Revenue increased by 15% to 556.2 million pounds in FY23.

In its accounts filed for FY23, activewear brand Gymshark Group Limited revealed a 15 percent increase in revenue, reaching 556.2 million pounds. However, the company experienced a contraction in its gross margin, dropping to 60 percent from 65 percent in the previous year. Pre-tax profit also saw a decline, falling to 13.1 million pounds.

Despite these challenges, Gymshark's EBITDA showed positive growth, reaching 40.4 million pounds including exceptional items and 45.3 million pounds excluding exceptional items. CEO and founder Ben Francis shared key highlights of the company's 2023 financial results and outlined ambitious plans for 2024 in a video note on Gymshark's official LinkedIn page.

During the fiscal year, Gymshark achieved significant milestones such as opening its first permanent retail store on London's Regent Street and planning a second retail location in London's Westfield Stratford City. The company also secured a lease agreement for one of its distribution centers in Pennsylvania, US.

Looking ahead to 2024, Gymshark announced plans to venture into wholesale retailing by launching a premium activewear range named 'Everywear' in collaboration with department store Selfridges. Additionally, the company will establish a pop-up store in Manhattan, New York for a 12-month period and expand its online presence in Dubai and the Middle East.

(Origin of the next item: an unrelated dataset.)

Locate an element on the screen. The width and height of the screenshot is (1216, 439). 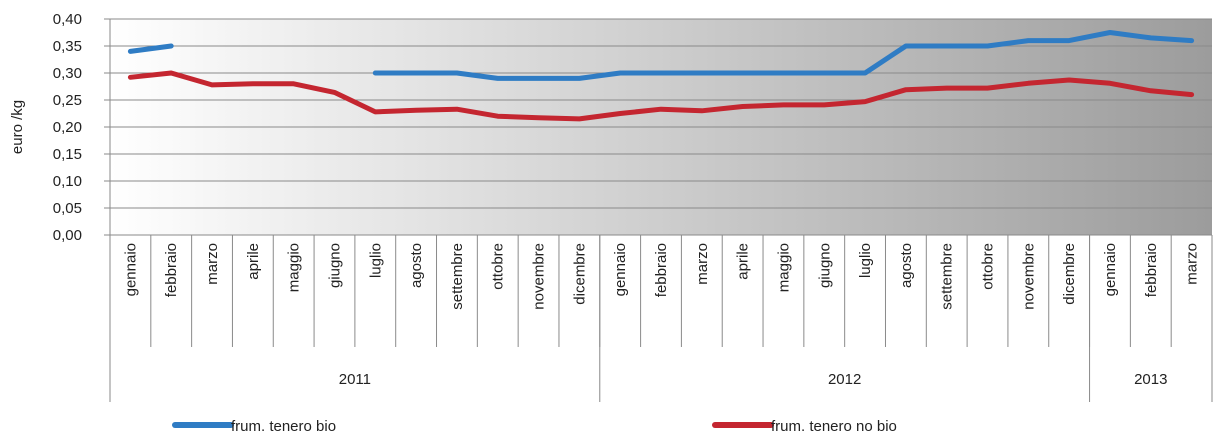
y-tick-label: 0,10 is located at coordinates (68, 182).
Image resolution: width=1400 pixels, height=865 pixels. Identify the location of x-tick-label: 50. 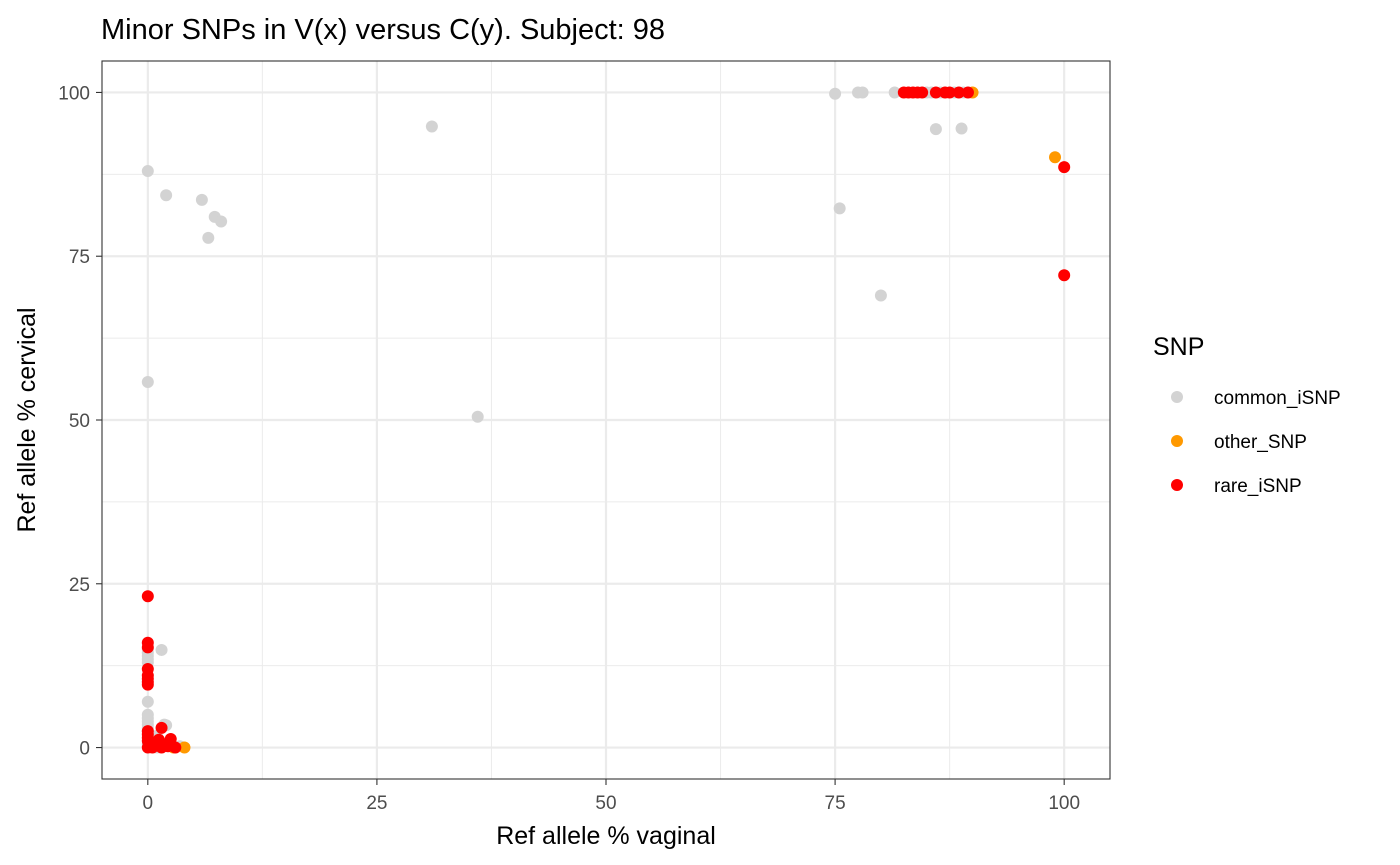
(606, 804).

Despite a 13.1 percent increase in orders in 2023, down from 13.9 percent in the previous year, Gymshark experienced an 8.7 percent rise in units sold compared to a 27.5 percent increase in the prior year. International sales also saw growth, increasing by 12.5 percent.

Throughout 2023, Gymshark made strategic leadership appointments, including Mat Dune as chief financial officer and Laurent Madelaine as chief supply chain and product officer. The company underwent a restructuring of its North American operations in January 2023, reducing headcount from 125 to 40 and closing regional sourcing offices in Hong Kong and Mauritius.